People seem to be entering lots of text using crippled telephone
keypads these days. I personally hate these things, because they're
so much slower than a regular keyboard, but I have to admit that
carrying such a keyboard in your pocket is slightly unpractical.
The layout used on keypads is great for new users. I mean, since the
letters are alphabetically ordered, you don't have to hunt that much for
the key you want. However, a lot of phone users use their keypads so
much that they know the layout by heart. I'm not one of them, but when I
see them, I wonder: "wouldn't it be possible to create a layout which is
less intuitive but more efficient ?"
Optimizing for frequency (without T9)
Of course, the answer is yes. If we arranged the letters on the keys
in a way which ensures that the most frequent letters only require one
keypress to reach, things would probably be a lot better.

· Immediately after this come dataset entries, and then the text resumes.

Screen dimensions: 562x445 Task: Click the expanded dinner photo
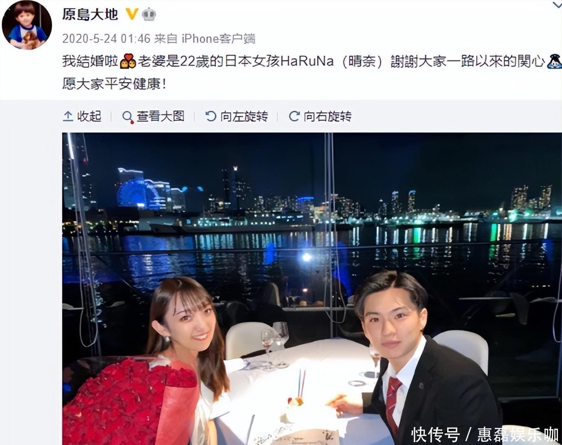[x=312, y=289]
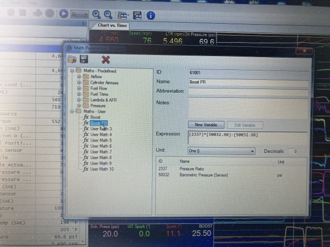Zoom in with the magnifier plus icon
The image size is (330, 247).
click(x=96, y=15)
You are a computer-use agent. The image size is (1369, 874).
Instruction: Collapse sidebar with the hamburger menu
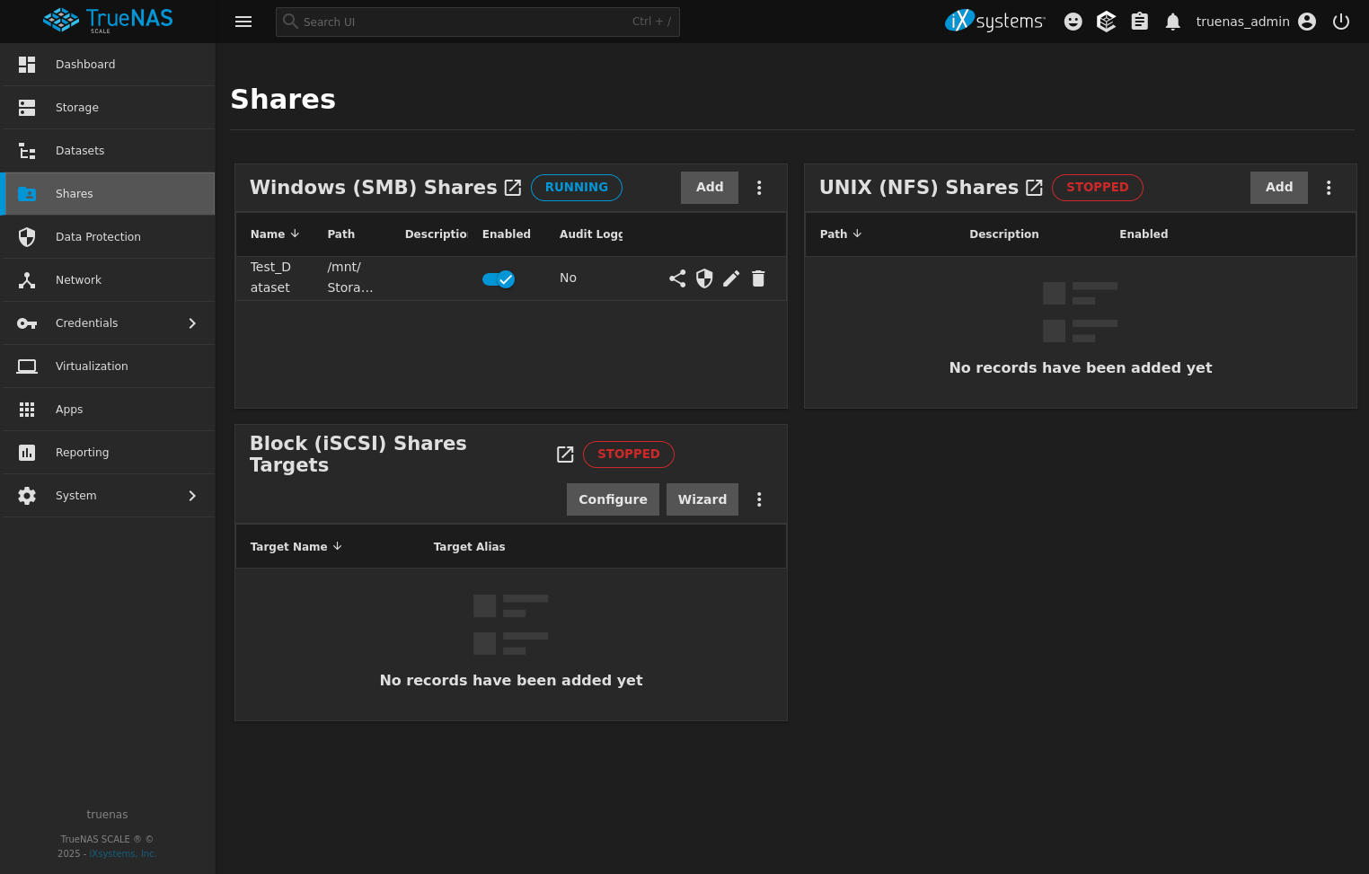243,22
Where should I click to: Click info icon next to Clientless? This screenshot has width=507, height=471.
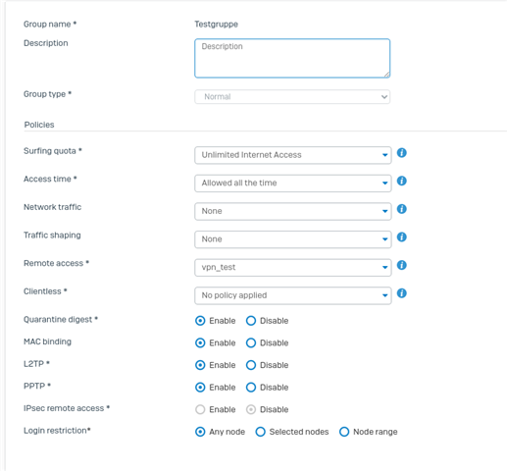tap(401, 293)
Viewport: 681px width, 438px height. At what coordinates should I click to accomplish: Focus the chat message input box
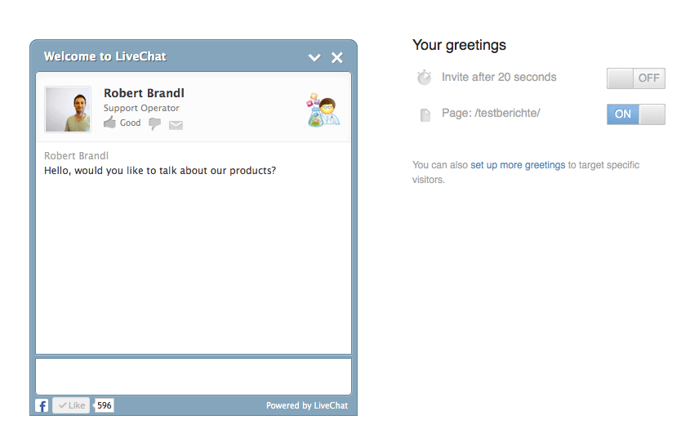[194, 376]
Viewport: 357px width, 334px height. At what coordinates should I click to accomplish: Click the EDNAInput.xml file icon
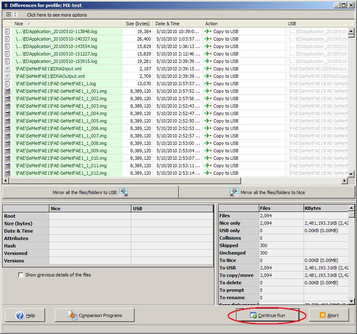point(7,69)
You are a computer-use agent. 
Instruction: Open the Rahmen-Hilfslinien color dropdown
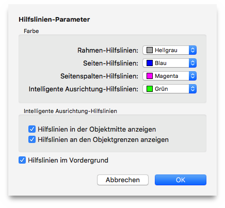click(x=169, y=50)
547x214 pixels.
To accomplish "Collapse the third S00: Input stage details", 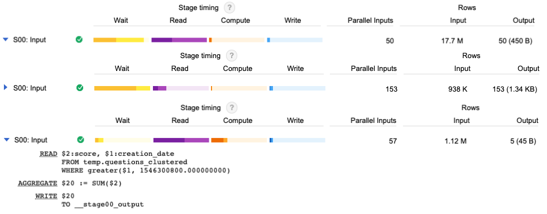I will [x=6, y=140].
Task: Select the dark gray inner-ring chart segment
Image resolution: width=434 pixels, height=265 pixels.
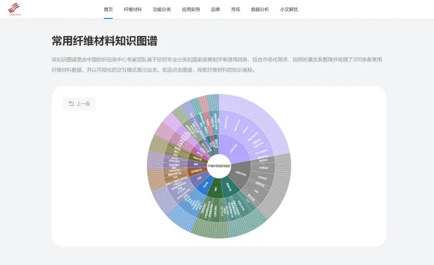Action: point(240,172)
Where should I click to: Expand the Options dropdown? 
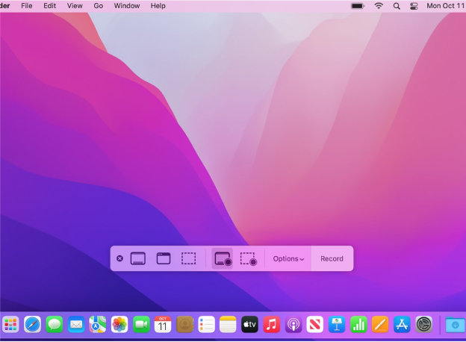(288, 259)
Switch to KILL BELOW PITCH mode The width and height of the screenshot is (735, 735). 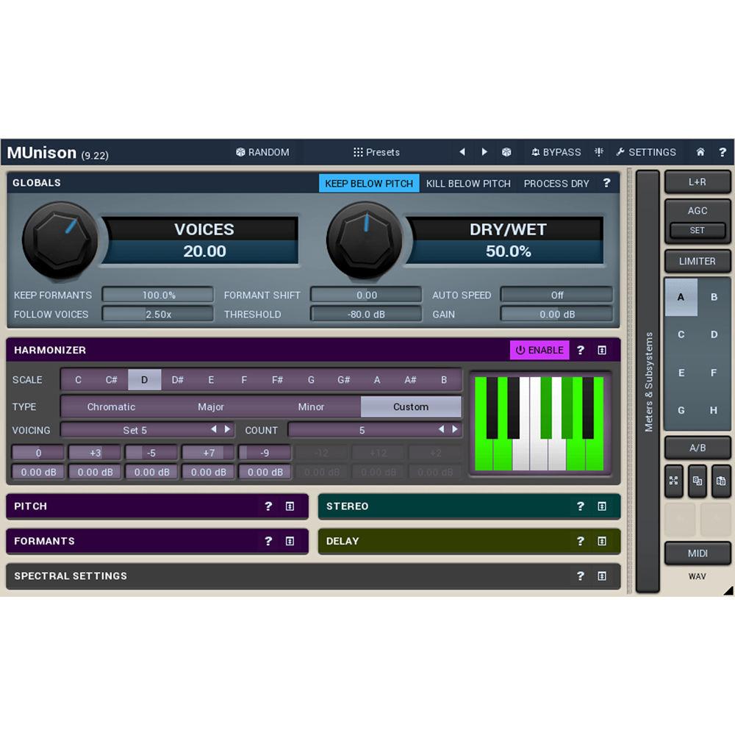pos(468,184)
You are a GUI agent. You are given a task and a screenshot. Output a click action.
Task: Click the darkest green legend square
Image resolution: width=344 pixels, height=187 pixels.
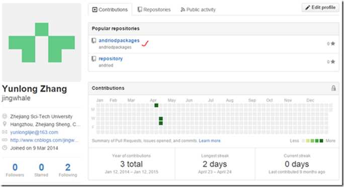pos(321,141)
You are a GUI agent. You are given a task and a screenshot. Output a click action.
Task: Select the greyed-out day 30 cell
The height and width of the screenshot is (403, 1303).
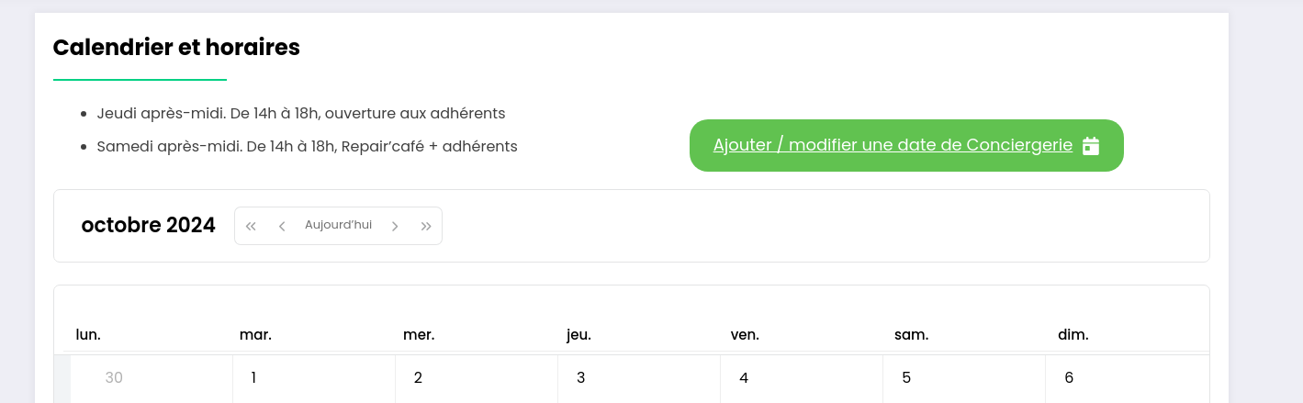(152, 379)
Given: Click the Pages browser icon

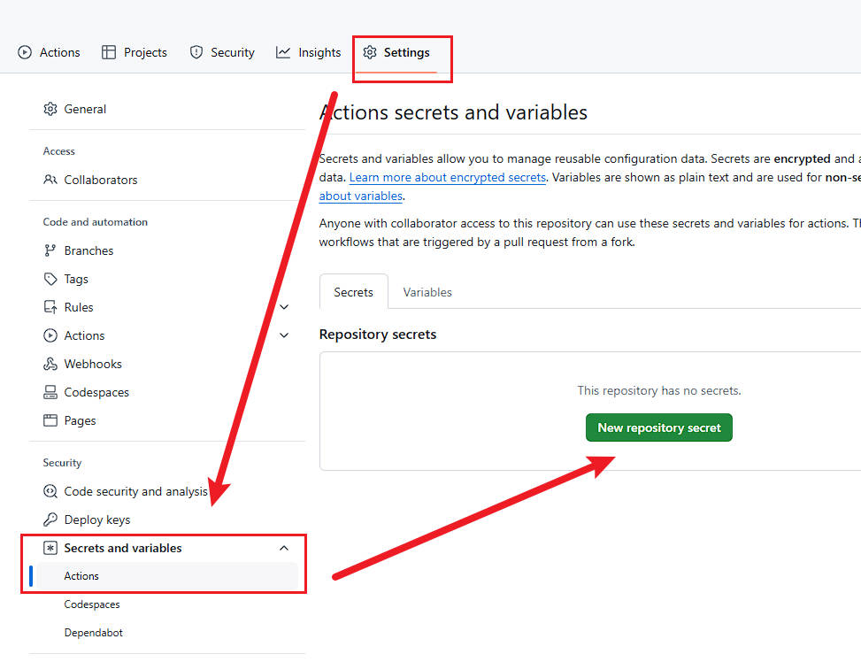Looking at the screenshot, I should coord(50,420).
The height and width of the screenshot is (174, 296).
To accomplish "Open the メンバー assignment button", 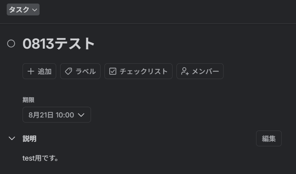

Let's do the math. I assume that we will only be remapping the '2',
'3', '4', '5', '6', '7', '8' and '9' keys. The layout used by mobile
phones today is:
- 2
- ABC
- 3
- DEF
- 4
- GHI
- 5
- JKL
- 6
- MNO
- 7
- PQRS
- 8
- TUV
- 9
- WXYZ
Using letter
frequency data for the English language, here is a possible layout
optimized for letter frequency:
- 2
- ERG
- 3
- TDY
- 4
- ALP
- 5
- OCB
- 6
- IUV
- 7
- NMKQ
- 8
- SWJ
- 9
- HFXZ
Still using the letter frequency data, it's easy to compute the
average number of keypresses by letter:
- 2.149 keypresses per letter for the default
layout
- 1.462 keypresses per letter for the alternative
layout
The bottom line is that this simple alternative layout requires
32% less keypresses than the default one.
Optimizing for key repetition (still without T9)
The previous analysis fails to take into account the fact that,
whenever you want to use in succession two characters which are on the
same key, you have to wait because the phone can't guess where the two
characters could be separated. Some phone users prefer to type a dummy
character and then delete, which removes the time penalty at the cost of
two keypresses, or, more efficiently, press the "right" key (only one
keypress).
Still, it might be possible to optimize the layout by ensuring that
the letters of the most frequent digraphs are on different keys. We can
try to do this without losing the frequency-optimization we did earlier,
just by exchanging letters which require the same number of keypresses.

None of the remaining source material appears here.